◆ **Consignes**
1. Dans l'article sur la sécheresse dans l'Alentejo, combien de bêtes Antonio Granadeiro dit-il avoir déjà perdues, et à cause de quoi ?
2. Prolongez, s'il vous plaît, l'article sur la sécheresse dans l'Alentejo à partir de sa dernière phrase.

◆ **Texte fourni**
==============================

Aux confins de l’Alentejo, dans le centre du Portugal, un éleveur de bovins qui a déjà perdu vingt vaches depuis la fin de l’été, regarde avec tristesse la prairie jaunie par le soleil où paissent ses bêtes et désespère de voir tomber la pluie.
« Je n’ai jamais vu une sécheresse pareille », confie impuissant Antonio Granadeiro, un éleveur de 64 ans du village d’Alpalhão, à une trentaine de kilomètres de la frontière espagnole, devant des mares à sec, au sol dur et craquelé.
« Je consulte tous les jours la météo, en espérant qu’il va enfin pleuvoir, mais je n’y crois plus », maugrée cet homme brun au visage marqué, en enchaînant les cigarettes.
« Regardez! », lance-t-il en montrant le lit sec de la petite rivière Figueiro, un affluent du fleuve Tage qui coule à l’extrémité de son terrain.
« Je n’ai jamais vu ça. Pas une goutte d’eau! », constate avec désespoir l’éleveur qui doit abreuver ses quelque 800 bêtes en acheminant de l’eau par camion-citerne.
« Mais mon principal souci, c’est nourrir mes bêtes. J’avais acheté du foin pour tenir jusqu’en février. Mais les stocks sont presque vides », assure-t-il.
Comme les vaches n’ont plus rien à brouter, Antonio Granadeiro est forcé de puiser dans son stock de fourrage hivernal, qui est aujourd’hui bien entamé.
« J’ai déjà perdu 20 bêtes, attaquées par des tiques », déplore-t-il. Même si le lien avec la sécheresse n’a pas été formellement établi, pour lui cela ne fait pas de doute. « Les terrains sont secs si bien que les tiques ne meurent pas et continuent de propager des maladies. »

==============================

◆ **Données fournies**
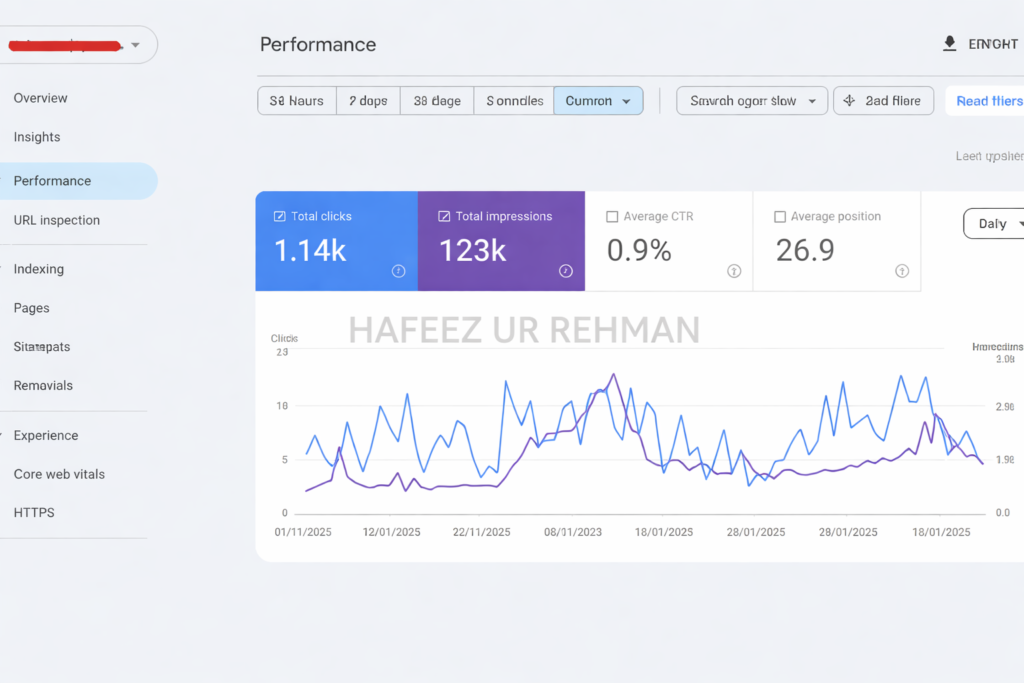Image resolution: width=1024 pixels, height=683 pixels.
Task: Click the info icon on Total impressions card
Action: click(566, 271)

==============================

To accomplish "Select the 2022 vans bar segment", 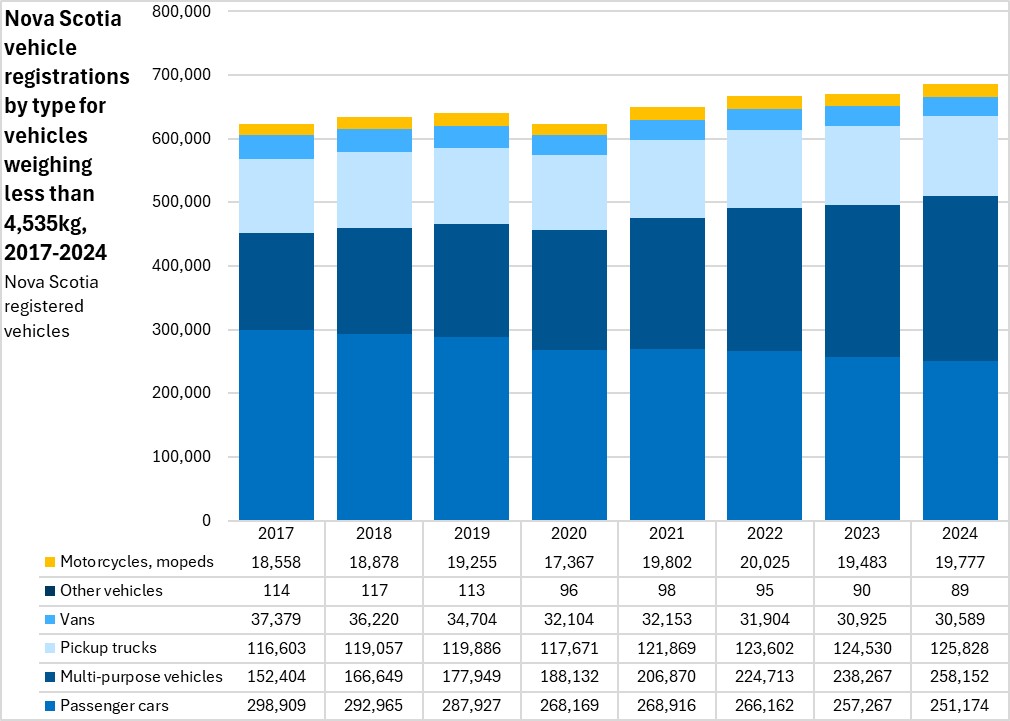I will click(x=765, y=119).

==============================

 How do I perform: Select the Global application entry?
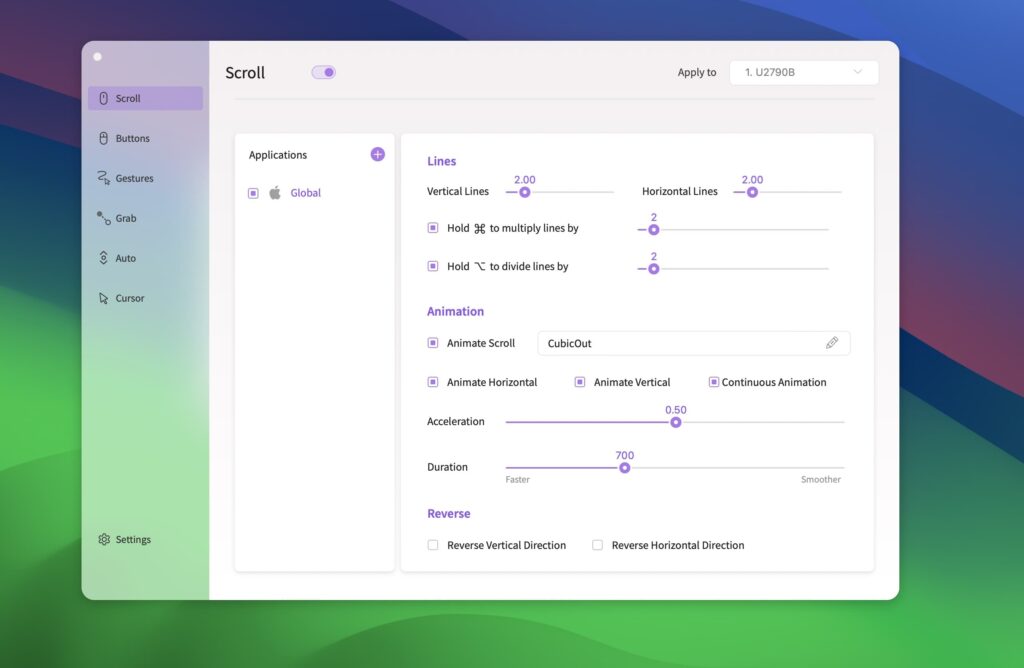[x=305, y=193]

==============================

◆ **Résultats attendus**
1. Il a déjà perdu 20 bêtes, attaquées par des tiques.

2.
Un agriculteur voisin, Joao Curvo, fait le même constat: « C’est une année totalement différente! On est en T-shirt. Normalement à cette époque de l’année, nous sommes bien plus couverts ».
« Regardez ces olives! Beaucoup ont mûri début octobre, alors que d’habitude cela a lieu plutôt fin novembre, mais ce n’est pas le cas pour d’autres », se désole-t-il.
Les olives mûres qui ne sont pas cueillies « tombent et se dessèchent rapidement. Ensuite, elles ne peuvent plus être ramassées », dit-il.
Alors pour tenter de sauver la récolte, il a dû se résoudre à les cueillir plus tôt que d’habitude.
« Mais il va falloir faire un deuxième passage mécanique ou bien alors terminer la récolte à la main, en battant les oliviers avec un bâton pour faire tomber les dernières olives. Cela va nous prendre le double du temps », soupire-t-il.
Comme l’Alentejo, l’ensemble du territoire continental portugais est frappé d’une sécheresse « sévère » ou « extrême », selon l’institut météorologique national. Le pays a connu le mois d’octobre le plus chaud depuis 1931, date des premières données comparables.
Cette situation a conduit à un assèchement des sols, qui s’est encore accentuée début novembre, particulièrement dans le sud du pays, où la teneur en eau est passée sous la barre des 20% par endroits.
« Le problème de cette sécheresse c’est qu’elle aura des répercussions au-delà de cette année », explique à l’AFP Fremelinda Carvalho, présidente de l’Association des agriculteurs du district de Portalegre (centre), qui représente quelque 3.800 professionnels de la région.
« L’année dernière déjà il y avait eu très peu d’eau. Les réserves sont en train de disparaître », ajoute-t-elle précisant qu’il faudrait qu’il pleuve longtemps pour retrouver les niveaux des années précédentes.
La sécheresse affecte même l’approvisionnement en eau des populations. À Viseu, ville située à 300 km au nord de Lisbonne, la situation est critique. Une noria de cent camions-citernes transporte depuis ce week-end de l’eau d’un barrage situé à une soixantaine de kilomètres à la retenue d’eau qui alimente cette commune de près de 100.000 habitants.
« C’est une situation dramatique », s’exclame Fremelinda Carvalho. « Je n’ose même pas imaginer qu’il ne pleuve pas dans les prochains jours! ».